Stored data
+++

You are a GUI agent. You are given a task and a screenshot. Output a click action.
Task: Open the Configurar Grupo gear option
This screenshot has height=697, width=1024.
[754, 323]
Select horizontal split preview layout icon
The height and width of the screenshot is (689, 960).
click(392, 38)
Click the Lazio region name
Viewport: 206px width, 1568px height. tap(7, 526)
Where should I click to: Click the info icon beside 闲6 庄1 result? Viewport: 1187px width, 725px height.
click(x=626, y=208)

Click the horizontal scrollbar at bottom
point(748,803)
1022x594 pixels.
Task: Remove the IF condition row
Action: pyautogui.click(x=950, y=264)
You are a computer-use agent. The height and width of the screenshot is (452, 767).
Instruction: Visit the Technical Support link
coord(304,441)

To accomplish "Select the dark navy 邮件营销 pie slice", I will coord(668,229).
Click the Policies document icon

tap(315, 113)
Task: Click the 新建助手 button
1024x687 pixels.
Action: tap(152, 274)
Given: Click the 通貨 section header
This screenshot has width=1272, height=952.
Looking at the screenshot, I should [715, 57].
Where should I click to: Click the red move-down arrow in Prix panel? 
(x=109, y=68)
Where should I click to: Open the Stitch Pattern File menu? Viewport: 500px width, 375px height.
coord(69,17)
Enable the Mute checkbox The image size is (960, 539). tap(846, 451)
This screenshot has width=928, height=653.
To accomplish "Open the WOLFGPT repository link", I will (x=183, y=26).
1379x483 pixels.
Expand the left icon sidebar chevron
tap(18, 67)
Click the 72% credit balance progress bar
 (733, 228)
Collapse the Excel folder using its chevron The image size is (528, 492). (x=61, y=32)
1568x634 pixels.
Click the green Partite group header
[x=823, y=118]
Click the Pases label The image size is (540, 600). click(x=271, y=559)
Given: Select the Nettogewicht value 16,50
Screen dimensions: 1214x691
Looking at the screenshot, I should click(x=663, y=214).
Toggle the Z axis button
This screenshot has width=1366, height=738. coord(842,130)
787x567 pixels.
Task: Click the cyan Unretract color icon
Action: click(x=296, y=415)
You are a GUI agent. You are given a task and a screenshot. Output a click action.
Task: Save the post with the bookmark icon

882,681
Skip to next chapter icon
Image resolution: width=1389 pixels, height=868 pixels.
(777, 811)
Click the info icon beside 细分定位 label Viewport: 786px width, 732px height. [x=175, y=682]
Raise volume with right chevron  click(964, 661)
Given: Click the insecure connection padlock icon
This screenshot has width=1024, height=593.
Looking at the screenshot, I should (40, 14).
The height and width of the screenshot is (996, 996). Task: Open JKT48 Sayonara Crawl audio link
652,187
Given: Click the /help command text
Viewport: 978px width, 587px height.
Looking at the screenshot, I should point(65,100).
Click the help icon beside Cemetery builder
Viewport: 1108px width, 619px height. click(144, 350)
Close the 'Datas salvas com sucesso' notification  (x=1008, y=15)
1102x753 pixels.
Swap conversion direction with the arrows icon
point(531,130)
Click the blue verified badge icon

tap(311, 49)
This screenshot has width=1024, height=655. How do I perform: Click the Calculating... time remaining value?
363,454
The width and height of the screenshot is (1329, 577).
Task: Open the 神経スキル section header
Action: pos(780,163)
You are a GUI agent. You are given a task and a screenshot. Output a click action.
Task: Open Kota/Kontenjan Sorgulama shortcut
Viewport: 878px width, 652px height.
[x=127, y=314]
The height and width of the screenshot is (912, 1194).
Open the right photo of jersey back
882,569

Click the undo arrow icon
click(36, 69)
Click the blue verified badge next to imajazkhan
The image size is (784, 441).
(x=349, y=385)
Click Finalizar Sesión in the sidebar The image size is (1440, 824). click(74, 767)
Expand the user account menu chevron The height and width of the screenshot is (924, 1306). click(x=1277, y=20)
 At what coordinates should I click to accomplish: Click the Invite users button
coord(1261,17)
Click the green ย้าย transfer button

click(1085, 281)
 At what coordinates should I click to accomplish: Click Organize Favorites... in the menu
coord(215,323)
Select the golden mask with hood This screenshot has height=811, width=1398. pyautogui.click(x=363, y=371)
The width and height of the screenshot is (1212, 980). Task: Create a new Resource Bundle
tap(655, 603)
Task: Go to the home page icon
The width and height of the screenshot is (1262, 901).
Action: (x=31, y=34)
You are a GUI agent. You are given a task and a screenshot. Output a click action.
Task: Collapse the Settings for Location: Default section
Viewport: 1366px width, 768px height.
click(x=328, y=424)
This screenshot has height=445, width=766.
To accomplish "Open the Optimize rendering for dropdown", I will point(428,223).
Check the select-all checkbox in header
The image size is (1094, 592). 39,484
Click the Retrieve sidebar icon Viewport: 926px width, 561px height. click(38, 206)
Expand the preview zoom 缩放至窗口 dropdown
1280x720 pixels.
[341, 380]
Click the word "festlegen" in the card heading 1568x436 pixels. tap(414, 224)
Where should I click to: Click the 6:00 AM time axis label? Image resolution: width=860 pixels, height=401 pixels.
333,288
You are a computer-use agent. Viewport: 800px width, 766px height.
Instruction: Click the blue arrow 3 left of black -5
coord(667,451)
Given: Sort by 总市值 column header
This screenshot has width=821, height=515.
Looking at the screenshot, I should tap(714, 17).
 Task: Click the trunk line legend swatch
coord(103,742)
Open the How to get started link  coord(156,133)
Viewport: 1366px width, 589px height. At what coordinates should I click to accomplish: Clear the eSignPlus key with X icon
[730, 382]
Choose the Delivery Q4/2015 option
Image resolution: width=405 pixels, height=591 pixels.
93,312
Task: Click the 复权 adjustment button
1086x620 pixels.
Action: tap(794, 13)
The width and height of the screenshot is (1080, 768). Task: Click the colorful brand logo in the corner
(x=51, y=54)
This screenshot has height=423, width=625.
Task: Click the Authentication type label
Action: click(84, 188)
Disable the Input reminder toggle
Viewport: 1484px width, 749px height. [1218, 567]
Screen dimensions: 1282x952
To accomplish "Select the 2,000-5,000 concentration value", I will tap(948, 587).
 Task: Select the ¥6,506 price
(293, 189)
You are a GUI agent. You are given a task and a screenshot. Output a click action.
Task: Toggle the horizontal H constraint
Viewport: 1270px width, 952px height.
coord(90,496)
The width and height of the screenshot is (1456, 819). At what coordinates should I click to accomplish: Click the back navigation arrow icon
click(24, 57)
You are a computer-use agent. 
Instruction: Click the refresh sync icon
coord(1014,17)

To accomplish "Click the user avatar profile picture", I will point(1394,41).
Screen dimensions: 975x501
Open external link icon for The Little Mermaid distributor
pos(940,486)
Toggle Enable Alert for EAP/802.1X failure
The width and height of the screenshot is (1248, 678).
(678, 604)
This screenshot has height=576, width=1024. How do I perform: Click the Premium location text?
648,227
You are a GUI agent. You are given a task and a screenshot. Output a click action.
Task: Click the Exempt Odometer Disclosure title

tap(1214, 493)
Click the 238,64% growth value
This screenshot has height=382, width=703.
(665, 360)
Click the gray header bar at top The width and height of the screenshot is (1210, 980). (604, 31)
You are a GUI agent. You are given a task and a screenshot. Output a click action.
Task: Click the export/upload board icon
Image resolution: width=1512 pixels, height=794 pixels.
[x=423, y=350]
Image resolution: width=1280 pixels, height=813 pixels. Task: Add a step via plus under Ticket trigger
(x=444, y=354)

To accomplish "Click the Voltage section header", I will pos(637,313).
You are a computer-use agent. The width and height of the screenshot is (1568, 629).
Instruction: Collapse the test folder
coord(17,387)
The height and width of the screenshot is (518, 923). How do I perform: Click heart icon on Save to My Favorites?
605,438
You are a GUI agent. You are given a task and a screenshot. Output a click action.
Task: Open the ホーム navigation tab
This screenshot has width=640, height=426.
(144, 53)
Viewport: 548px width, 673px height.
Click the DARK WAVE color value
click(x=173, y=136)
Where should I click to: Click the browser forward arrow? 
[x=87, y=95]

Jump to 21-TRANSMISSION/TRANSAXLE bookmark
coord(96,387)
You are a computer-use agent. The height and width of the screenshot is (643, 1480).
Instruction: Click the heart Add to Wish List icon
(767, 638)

+++

> [YOUR ASSIGNMENT] Scan the records above and report how many lines include the word "will", without any other text.

> [ANSWER TO THIS EXERCISE] 6